Le ministre du Tourisme et des Antiquités, Sherif Fathy, a confirmé que cette découverte constitue un ajout important au patrimoine archéologique égyptien. Il a souligné qu’elle contribue à mettre en lumière la diversité culturelle des oasis égyptiennes à travers les époques. Il a ajouté que de telles découvertes enrichissent l’offre touristique et archéologique du gouvernorat de la Nouvelle Vallée et soutiennent les efforts de l’État pour développer la région et renforcer sa position sur la carte du tourisme culturel.
Pour sa part, le Dr Hisham El-Leithy, secrétaire général du Conseil suprême des Antiquités, a expliqué que l’importance de cette découverte réside dans les informations nouvelles et précises qu’elle apporte sur la vie quotidienne de la société égyptienne dans l’oasis de Dakhla à l’époque byzantine. Il a souligné que les résultats des fouilles ont permis de documenter de nombreux aspects urbains, sociaux et économiques de la région durant cette période.

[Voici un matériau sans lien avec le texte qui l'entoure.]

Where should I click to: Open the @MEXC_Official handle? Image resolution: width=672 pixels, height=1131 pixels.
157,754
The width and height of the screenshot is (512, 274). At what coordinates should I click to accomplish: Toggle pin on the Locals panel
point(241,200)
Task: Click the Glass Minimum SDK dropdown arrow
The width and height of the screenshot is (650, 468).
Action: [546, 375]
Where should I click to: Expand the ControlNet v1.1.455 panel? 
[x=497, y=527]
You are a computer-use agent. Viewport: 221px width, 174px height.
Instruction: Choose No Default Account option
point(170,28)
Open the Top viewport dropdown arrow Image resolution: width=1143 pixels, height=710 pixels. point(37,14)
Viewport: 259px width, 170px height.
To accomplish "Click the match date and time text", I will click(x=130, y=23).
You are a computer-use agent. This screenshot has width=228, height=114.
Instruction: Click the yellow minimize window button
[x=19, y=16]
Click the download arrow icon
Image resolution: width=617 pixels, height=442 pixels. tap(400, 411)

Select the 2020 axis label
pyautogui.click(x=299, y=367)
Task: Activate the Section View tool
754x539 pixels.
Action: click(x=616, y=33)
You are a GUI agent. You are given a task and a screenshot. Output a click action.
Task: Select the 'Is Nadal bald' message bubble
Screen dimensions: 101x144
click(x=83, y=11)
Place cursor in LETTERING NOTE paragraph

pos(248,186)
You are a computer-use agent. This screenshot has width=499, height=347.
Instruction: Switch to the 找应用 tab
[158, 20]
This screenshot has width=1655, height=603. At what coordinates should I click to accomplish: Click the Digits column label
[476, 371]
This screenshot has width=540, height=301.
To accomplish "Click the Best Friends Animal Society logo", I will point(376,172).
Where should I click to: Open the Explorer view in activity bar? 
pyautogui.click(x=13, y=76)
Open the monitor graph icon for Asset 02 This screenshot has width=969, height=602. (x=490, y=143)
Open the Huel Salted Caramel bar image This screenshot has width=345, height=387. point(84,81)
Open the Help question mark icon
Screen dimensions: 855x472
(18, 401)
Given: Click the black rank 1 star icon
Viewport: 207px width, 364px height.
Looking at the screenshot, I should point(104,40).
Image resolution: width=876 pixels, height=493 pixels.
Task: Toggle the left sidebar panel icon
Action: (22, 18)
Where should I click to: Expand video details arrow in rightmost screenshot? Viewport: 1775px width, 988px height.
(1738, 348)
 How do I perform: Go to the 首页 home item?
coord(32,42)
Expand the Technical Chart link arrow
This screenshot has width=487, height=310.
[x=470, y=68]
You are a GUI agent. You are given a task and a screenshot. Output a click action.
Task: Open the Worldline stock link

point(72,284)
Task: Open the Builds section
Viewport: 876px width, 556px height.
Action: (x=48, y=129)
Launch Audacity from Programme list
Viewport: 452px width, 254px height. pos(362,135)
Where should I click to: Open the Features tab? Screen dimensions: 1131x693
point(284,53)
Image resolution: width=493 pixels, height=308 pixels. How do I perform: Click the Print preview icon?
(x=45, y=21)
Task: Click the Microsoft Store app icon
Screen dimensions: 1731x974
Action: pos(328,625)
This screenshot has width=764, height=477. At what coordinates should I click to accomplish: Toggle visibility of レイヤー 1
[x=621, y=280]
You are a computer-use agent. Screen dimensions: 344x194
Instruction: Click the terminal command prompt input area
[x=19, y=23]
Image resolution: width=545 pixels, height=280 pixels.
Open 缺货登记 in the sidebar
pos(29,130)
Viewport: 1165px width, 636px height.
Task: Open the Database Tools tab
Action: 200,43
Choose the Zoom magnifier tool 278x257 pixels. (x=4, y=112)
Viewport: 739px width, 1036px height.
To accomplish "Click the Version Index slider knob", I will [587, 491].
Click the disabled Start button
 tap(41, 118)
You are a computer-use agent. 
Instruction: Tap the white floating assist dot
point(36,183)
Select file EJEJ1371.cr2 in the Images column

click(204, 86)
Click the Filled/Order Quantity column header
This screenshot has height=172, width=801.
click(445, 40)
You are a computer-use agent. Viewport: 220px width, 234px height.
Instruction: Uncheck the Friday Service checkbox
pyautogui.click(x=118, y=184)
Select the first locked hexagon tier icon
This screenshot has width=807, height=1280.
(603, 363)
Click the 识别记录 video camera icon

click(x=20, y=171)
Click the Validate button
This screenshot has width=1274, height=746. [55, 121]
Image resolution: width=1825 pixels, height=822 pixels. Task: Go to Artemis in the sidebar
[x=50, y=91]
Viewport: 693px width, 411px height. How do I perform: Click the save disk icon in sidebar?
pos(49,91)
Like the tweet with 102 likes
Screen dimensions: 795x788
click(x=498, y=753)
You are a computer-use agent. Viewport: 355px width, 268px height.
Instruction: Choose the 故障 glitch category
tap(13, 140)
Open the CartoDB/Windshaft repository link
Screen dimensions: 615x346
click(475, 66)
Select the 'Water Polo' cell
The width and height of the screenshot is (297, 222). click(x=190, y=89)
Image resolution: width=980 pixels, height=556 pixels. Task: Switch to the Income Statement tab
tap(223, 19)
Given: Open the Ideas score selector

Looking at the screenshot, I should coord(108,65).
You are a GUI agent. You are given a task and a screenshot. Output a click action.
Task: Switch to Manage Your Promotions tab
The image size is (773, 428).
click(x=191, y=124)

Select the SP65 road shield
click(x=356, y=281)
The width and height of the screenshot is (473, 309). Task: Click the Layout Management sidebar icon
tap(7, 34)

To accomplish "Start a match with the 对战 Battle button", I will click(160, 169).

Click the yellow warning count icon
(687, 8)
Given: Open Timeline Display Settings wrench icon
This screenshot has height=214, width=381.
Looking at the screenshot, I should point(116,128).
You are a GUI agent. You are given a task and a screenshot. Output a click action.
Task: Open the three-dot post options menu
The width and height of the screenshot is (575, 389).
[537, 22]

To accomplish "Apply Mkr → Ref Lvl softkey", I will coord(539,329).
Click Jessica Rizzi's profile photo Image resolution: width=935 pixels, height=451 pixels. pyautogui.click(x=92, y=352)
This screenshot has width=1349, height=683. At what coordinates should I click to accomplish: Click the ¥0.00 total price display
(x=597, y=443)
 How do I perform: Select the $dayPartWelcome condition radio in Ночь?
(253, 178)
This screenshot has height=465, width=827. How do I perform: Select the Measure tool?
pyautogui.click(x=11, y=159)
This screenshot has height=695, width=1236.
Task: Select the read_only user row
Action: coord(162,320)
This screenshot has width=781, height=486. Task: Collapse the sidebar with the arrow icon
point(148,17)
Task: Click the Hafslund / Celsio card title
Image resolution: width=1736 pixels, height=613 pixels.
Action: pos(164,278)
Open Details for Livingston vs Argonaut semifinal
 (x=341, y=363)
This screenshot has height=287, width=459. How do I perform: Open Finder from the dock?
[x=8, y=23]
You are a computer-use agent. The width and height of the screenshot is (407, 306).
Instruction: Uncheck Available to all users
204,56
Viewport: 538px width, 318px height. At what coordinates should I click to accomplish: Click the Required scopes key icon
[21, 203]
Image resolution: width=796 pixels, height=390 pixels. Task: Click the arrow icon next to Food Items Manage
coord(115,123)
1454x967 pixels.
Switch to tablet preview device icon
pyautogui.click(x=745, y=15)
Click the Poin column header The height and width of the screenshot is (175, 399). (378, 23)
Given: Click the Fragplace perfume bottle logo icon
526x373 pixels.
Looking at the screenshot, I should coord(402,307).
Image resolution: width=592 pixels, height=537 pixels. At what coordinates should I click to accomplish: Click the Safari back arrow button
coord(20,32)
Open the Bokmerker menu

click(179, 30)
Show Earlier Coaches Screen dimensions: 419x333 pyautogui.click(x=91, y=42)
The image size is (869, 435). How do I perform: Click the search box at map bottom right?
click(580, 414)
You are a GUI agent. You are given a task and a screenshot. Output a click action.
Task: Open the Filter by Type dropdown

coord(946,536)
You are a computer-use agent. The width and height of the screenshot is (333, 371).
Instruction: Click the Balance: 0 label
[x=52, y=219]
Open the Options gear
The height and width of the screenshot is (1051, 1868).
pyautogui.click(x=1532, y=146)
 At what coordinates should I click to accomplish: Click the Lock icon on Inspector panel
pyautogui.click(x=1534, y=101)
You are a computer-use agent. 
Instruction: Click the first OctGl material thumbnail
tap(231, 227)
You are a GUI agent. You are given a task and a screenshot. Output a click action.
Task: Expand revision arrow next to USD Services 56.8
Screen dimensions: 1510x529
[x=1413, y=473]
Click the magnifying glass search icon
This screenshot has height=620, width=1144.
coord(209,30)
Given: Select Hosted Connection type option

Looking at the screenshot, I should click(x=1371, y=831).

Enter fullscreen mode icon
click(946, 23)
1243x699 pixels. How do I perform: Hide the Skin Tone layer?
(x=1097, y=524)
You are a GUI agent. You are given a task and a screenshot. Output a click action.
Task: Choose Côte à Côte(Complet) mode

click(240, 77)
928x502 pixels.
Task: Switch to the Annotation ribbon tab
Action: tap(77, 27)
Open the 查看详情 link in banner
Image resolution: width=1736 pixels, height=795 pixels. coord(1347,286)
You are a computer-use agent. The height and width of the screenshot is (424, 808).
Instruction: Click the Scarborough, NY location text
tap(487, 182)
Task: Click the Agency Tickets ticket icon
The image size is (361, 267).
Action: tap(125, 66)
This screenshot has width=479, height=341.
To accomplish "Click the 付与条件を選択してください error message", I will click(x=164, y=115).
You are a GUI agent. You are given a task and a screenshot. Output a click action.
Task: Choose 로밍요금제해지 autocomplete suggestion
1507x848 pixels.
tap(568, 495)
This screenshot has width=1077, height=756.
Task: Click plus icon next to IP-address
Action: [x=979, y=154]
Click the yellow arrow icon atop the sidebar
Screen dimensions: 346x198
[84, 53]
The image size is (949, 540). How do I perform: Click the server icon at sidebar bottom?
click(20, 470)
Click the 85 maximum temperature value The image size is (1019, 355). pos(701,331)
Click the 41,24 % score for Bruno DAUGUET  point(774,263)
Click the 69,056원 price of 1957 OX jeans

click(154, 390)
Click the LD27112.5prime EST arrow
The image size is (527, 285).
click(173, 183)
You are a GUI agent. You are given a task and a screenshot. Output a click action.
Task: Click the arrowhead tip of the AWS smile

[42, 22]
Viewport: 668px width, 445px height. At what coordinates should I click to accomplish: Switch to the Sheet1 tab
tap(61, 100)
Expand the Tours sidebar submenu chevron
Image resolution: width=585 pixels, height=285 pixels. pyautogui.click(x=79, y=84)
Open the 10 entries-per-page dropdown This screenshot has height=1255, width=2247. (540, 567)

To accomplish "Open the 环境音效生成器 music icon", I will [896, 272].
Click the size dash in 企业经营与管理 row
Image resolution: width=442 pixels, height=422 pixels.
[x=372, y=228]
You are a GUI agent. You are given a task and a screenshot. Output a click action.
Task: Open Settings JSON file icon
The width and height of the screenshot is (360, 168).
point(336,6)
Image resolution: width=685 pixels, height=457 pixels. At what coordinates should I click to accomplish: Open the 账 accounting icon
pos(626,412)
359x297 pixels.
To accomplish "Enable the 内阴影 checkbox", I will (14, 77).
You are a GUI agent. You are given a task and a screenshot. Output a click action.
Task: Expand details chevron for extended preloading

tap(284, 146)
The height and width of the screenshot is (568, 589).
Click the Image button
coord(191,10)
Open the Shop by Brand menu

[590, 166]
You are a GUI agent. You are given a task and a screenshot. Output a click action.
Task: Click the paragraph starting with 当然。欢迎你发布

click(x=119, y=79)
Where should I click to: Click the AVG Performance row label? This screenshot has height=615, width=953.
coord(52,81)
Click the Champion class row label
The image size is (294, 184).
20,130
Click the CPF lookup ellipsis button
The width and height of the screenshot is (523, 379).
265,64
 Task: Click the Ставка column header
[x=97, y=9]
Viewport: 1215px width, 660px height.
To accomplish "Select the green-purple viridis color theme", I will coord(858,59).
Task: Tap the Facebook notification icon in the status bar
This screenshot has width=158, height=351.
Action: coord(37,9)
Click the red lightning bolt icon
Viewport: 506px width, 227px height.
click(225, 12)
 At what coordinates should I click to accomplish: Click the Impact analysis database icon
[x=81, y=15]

Le Dr Diaa Zahran, responsable du secteur des antiquités islamiques, coptes et juives au Conseil suprême des Antiquités, a fait remarquer que la ville découverte présentait un plan urbain bien organisé, avec des rues principales orientées nord-sud, traversées par des rues transversales est-ouest, formant des places et des esplanades. Une basilique se dressait en son centre, dominant l’une des rues principales.